• Passage shown:
════════════════════

Literature as Exploration first appeared in 1938. Thirty years later, immediately before the rise of a new reader-oriented criticism, Rosenblatt published a revised version, in which she explicitly adopted the transactional vocabulary of John Dewey and Arthur F. Bentley's Knowing and the Known (1949). In a footnote citing this pragmatist text, Rosenblatt explains that “The usual terminology—e.g., ‘the reaction of the reader to the literary work,’ ‘the interaction between the reader and the work,’ or references to ‘the poem itself’—tends to obscure the view of the literary experience presented here. … In various disciplines transaction is replacing interaction, which suggests the impact of distinct and fixed entities. Transaction is used above in the way that one might refer to the interrelationship between the knower and what is known. The poem is the transaction that goes on between reader and text” (Rosenblatt 1968, p. 27n). Here Rosenblatt allies her reading theory with the pragmatist rejection of traditional epistemology and the separation of the knower from the known, the subject from the object. Figuring the poem as a transactive event, Rosenblatt set aside beforehand the very question that fueled the next decade of reader-response critical theory: is it the reader or the text that determines interpretation?

════════════════════

• Material shown:

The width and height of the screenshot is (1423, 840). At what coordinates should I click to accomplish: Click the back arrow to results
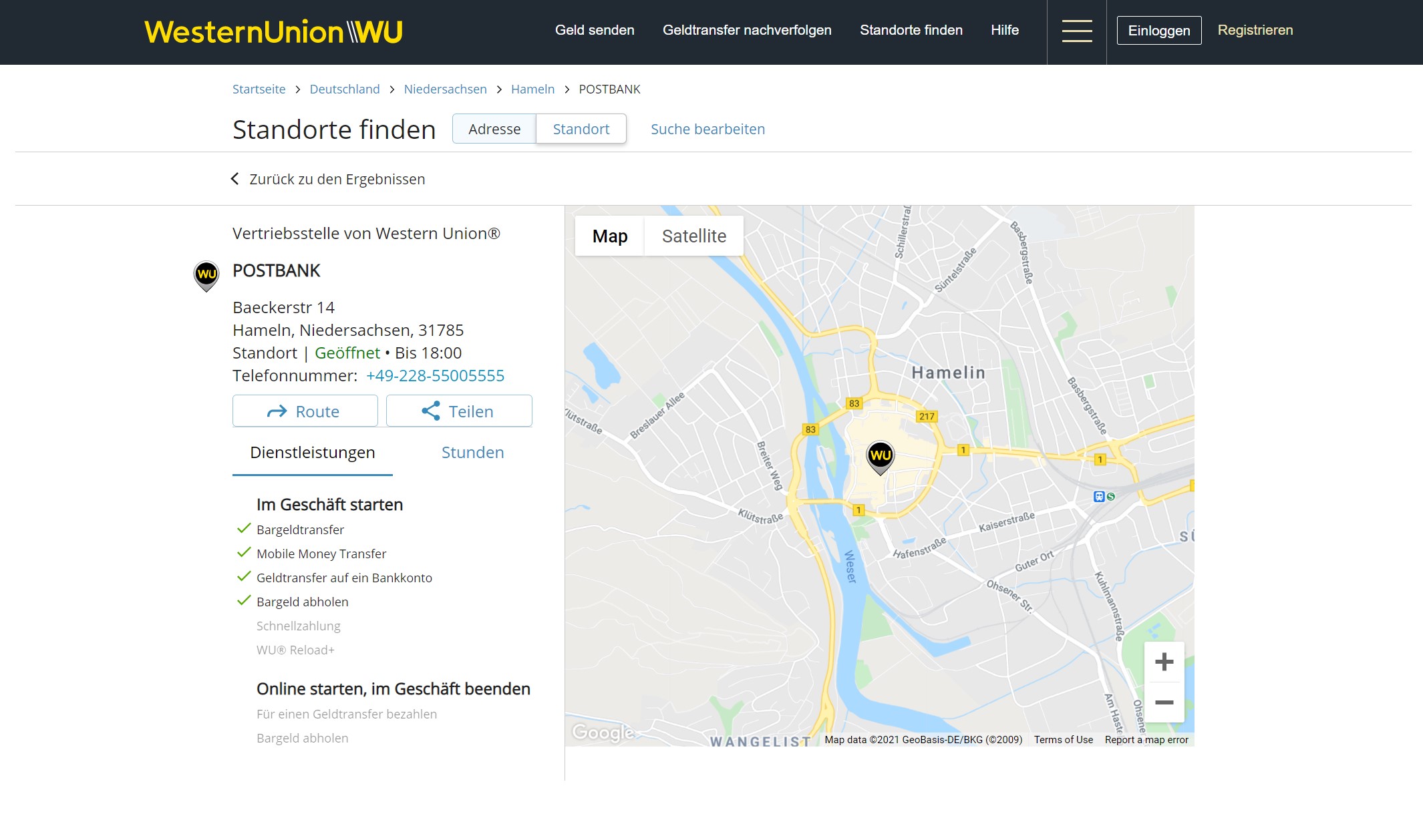point(235,179)
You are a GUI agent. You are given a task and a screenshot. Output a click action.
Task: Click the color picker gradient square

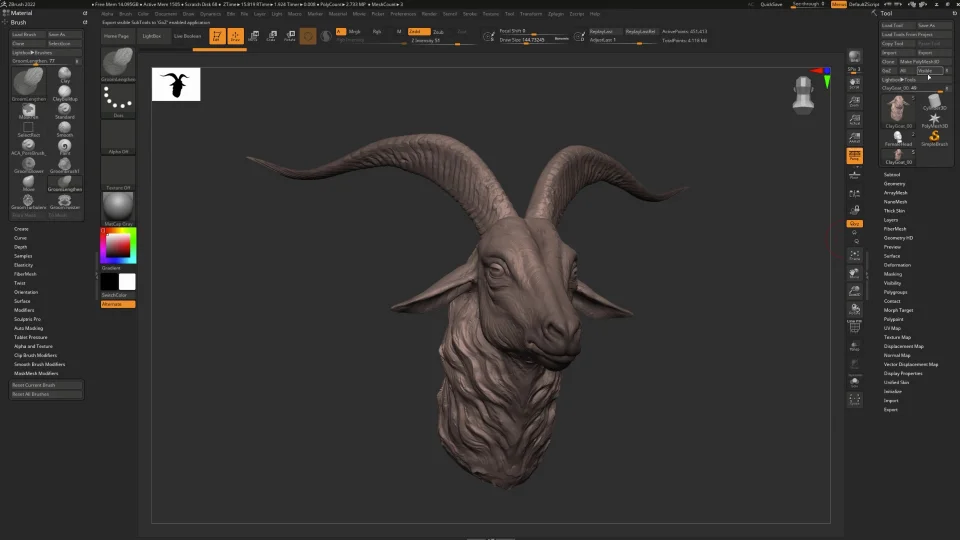(118, 245)
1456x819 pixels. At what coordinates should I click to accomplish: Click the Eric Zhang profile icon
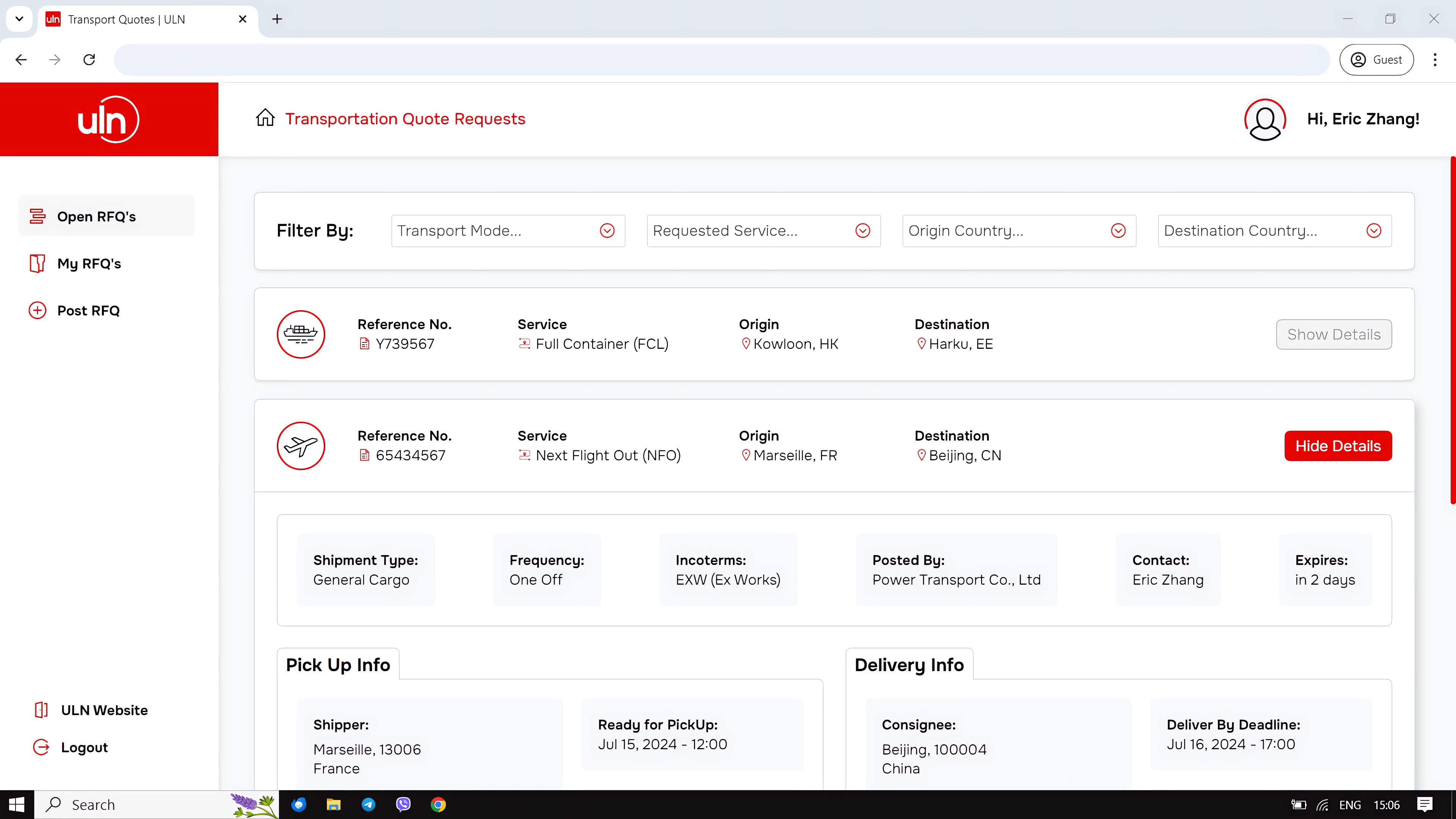point(1265,119)
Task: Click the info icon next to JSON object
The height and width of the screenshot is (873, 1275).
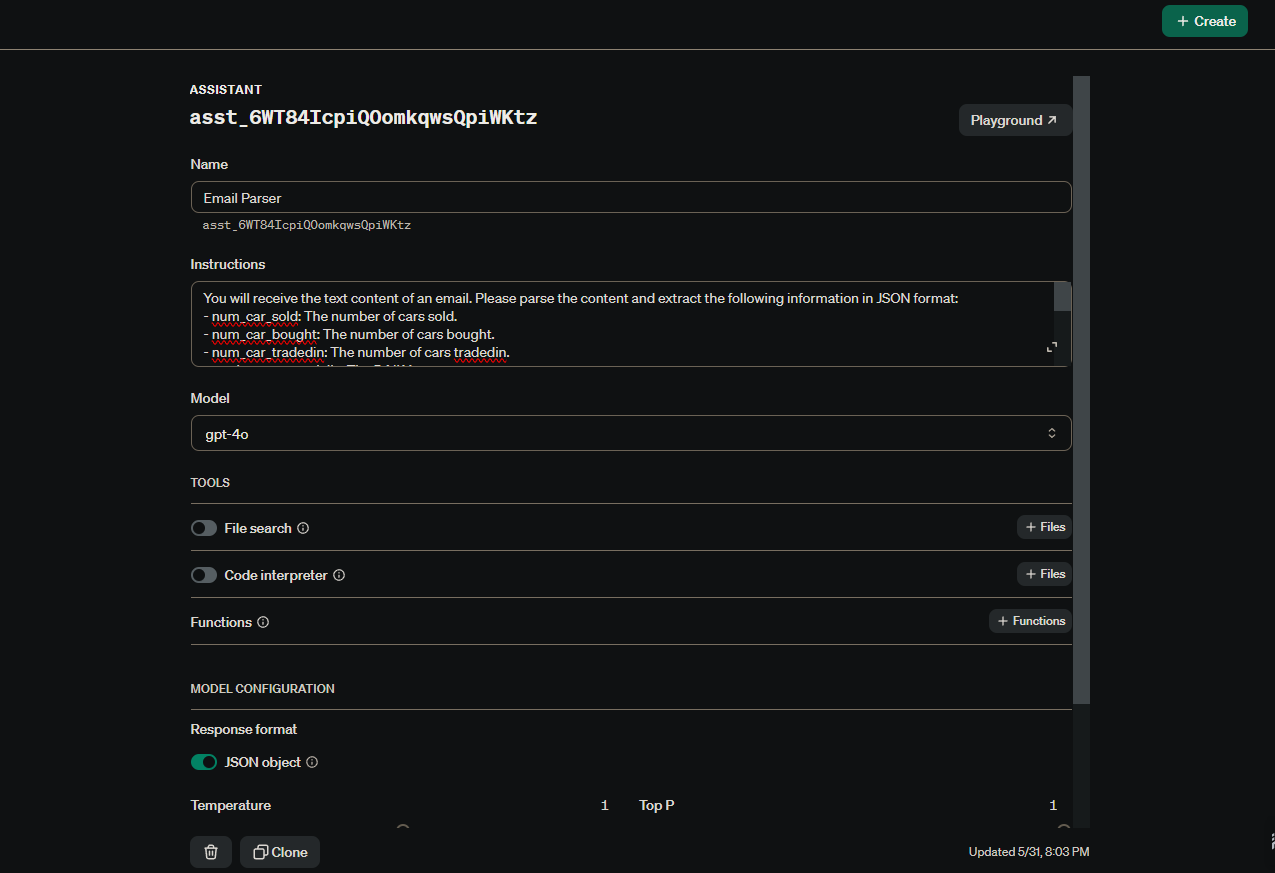Action: click(312, 762)
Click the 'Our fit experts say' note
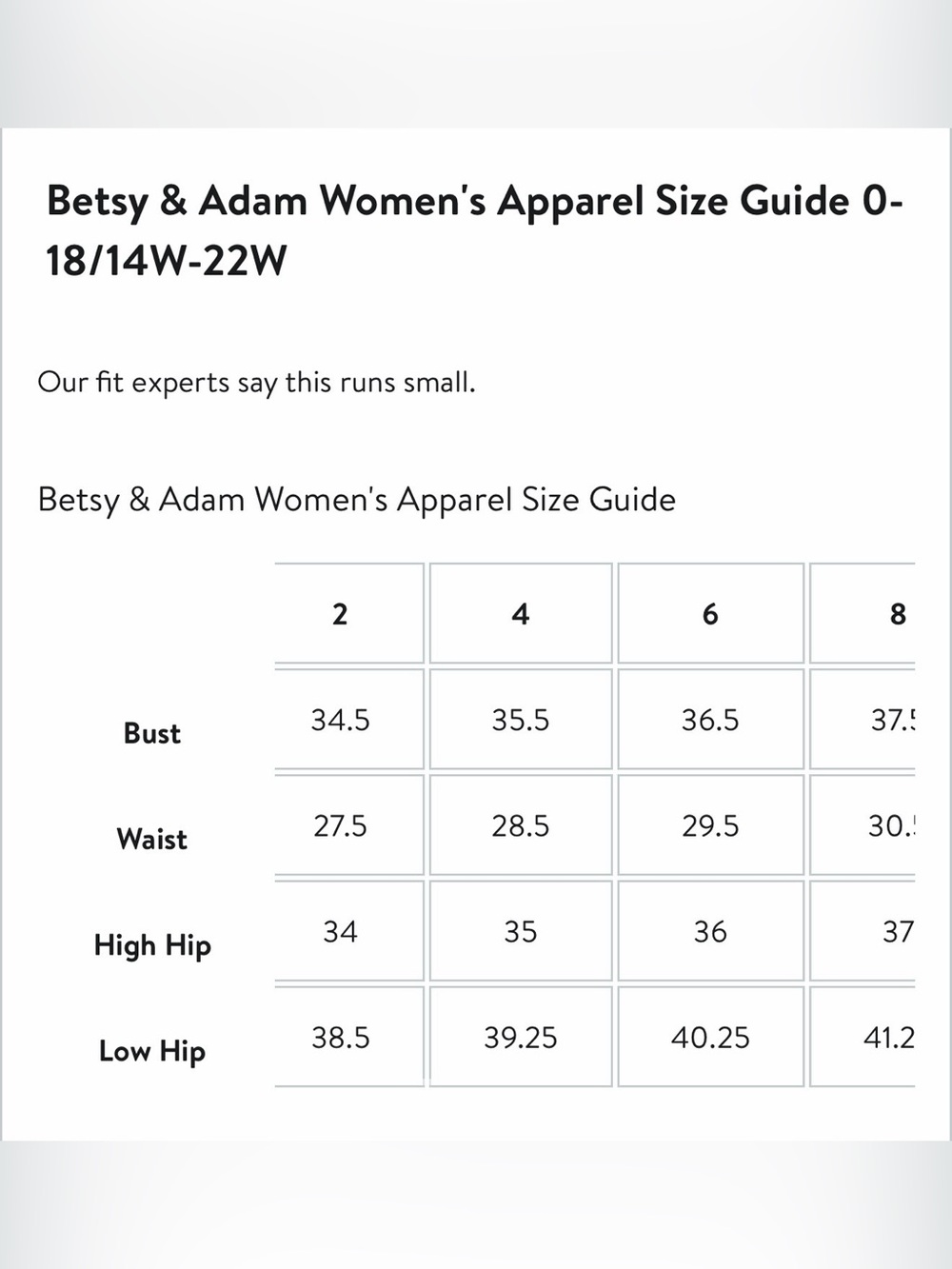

════════════════════

• Required tasks:
A - In the passage on Rosenblatt's reading theory, which work supplied the transactional vocabulary she adopted in her revised version?
B - According to the passage on Rosenblatt's reading theory, why does Rosenblatt prefer the word "transaction" to "interaction"? Answer in one to three sentences.
C - Continue the passage on Rosenblatt's reading theory from where it stops.

• In response:
A - She adopted it from John Dewey and Arthur F. Bentley's Knowing and the Known (1949).

B - "Interaction" suggests the impact of distinct and fixed entities, and terms like it obscure her view of the literary experience. "Transaction" instead conveys an interrelationship like the one between the knower and what is known, so the poem can be understood as the transaction between reader and text.

C -
This question assumes that the reader and the text are “distinct and fixed entities” and that the job of reader-response theory is to figure out which is in control. To ask this question is to accept Wimsatt and Beardsley's foundationalist concern over “epistemological skepticism.” It is precisely such foundationalism that pragmatism refuses to take seriously. More exactly, pragmatism denies the subject-object split and rejects the notion that there needs to be a theory of knowledge that regulates the relationship between a knower and an object known. In explaining their transactional framework, Dewey and Bentley define “self-action” as the view that things act under their own powers, and “inter-action” as the view that “thing is balanced against thing in causal interconnection.” They then replace both views with a notion of transaction, “where systems of description and naming are employed to deal with aspects and phases of action, without final attribution to ‘elements’ or other presumptively detachable or independent ‘entities,’ ‘essences,’ or ‘realities,’ and without isolation of presumptively detachable ‘relations’ from such detachable ‘elements’” (1949, p. 108). In another place the authors define transaction as the “knowing-known taken as one process in cases in which in older discussions the knowings and knows are separated and viewed as in interaction” (p. 304).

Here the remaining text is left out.